Computational Intelligence for Optimization
This course unit should introduce students to the basic concept of optimization and to a set of heuristic methods for solving, or approximating, optimization problems. At the same time, this course unit should help students acquiring some basis of programming.
Data Mining
In terms of acquired knowledge, at the end of this unit the student must be able to:
- Discuss the main DM topics;
- Pre-process data;
- Use different visualization tools to explore data;
- Cluster data;
- Organize and implement a clustering process;
- Describe the main algorithms used in the association analysis.
Data Visualization
The creation and study of the visual representation of data is studied in this course unit. Thanks to the most used visualization techniques, the students will be able to effectively analyze and reason about data and evidence.
Using the methods studied in this course unit, it will be possible to make complex data more accessible, understandable and usable. Students will be faced with specific analytical tasks, such as making comparisons or understanding causality, and they will be introduced to the design principle of the graphics.
Information graphics, information visualization, scientific visualization, exploratory data analysis and statistical graphics are the core of this course unit that will stand at the border between theory and applications.
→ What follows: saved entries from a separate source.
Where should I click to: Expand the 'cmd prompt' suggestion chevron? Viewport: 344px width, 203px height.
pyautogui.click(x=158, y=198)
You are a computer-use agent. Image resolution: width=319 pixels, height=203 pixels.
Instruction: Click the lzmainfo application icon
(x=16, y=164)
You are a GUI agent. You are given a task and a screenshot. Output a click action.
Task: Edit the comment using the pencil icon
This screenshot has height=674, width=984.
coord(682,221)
Programming for Data Science
The goal of this course unit is to introduce the basics of programming in Python. The course unit is oriented to students that do not have any experience in computer programming, starting from the very basics of computation and imperative programming. However, the course unit will rapidly evolve towards advanced programming techniques and concepts. In this way, at the end of this course unit, the students will be able to effectively approach complex problems, typically characterized by vast amounts of data, programming efficient strategies to extract information and support the decision making process.
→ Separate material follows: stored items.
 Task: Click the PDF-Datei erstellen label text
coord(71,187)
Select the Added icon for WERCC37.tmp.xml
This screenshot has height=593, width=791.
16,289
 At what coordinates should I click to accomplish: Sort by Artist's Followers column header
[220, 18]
Statistics for Data Science
In this course unit, students will learn all the most popular and useful statistical approaches to Data Science. For instance, the course unit will cover advanced techniques of multivariate statistical analysis, classical and generalized regression models, analysis of time series, and several others.
At the end of this course unit, given a vast set of data and a specific problem, students will be able to choose the appropriate methodology and will be able to understand and critically analyze the obtained results. The students will also have a deep vision of the advantages, limitations and conditions of applicability of the most known statistical methodologies to data analysis.